■ TASK DESCRIPTION: If a line below includes the string "value", copy it.

■ Dataset entries:
_ _ _ _
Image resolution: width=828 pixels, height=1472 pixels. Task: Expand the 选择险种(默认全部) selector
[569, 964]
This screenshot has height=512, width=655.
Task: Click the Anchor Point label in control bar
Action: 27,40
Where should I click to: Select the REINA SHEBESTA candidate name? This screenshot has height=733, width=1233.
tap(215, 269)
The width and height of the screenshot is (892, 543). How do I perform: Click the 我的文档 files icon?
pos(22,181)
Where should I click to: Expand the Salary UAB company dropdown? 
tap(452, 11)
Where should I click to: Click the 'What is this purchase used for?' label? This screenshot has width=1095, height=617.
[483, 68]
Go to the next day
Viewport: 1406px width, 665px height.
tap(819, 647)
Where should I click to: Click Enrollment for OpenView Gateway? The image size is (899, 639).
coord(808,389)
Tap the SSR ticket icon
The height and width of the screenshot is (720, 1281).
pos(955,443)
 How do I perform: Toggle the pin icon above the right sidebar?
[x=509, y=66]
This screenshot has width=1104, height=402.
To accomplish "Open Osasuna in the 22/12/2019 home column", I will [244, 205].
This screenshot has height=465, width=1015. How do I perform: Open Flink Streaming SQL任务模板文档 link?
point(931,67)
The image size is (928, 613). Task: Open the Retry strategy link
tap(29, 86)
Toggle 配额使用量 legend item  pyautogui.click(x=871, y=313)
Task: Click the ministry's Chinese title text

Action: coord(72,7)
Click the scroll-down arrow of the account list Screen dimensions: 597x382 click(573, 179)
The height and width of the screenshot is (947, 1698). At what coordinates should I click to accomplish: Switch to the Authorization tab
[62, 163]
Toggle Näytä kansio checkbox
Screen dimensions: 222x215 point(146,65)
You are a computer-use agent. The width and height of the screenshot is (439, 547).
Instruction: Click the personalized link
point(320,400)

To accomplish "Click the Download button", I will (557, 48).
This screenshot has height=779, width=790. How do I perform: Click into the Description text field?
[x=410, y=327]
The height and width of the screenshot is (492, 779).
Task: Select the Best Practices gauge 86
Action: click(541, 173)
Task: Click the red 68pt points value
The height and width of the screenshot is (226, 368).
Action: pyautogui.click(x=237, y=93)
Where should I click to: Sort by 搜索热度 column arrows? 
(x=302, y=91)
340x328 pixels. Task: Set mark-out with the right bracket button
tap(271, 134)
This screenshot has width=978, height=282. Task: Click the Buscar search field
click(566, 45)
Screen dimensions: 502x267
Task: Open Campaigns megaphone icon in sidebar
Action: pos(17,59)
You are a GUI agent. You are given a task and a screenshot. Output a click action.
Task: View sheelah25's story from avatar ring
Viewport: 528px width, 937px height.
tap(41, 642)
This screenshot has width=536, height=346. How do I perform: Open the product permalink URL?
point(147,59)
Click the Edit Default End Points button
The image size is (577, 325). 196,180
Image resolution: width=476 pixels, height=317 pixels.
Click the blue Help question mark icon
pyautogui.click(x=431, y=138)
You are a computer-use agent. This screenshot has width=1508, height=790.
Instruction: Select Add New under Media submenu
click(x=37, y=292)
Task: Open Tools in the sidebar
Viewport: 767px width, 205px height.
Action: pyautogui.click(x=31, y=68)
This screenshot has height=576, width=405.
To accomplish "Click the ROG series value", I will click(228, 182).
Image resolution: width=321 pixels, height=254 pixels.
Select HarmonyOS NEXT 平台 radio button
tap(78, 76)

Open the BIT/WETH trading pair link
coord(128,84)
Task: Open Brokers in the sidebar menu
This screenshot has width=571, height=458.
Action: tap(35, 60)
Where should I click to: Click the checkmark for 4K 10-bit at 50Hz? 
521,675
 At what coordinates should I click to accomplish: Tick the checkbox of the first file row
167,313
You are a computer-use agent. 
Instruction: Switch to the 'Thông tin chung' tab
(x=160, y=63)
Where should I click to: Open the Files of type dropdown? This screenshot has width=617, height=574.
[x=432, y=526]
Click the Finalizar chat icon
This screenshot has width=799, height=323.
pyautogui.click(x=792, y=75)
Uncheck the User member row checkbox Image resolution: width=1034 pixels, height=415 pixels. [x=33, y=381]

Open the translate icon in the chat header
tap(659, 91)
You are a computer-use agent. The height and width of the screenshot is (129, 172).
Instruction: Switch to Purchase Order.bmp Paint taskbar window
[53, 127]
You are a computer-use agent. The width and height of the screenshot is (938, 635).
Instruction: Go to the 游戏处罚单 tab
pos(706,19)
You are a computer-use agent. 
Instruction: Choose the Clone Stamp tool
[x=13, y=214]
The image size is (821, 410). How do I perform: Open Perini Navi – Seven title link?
_ _ _ _
■ WRITTEN SOLUTION:
Task: Click the red 68pt points value
To accomplish "Click the ROG series value", I will click(228, 182).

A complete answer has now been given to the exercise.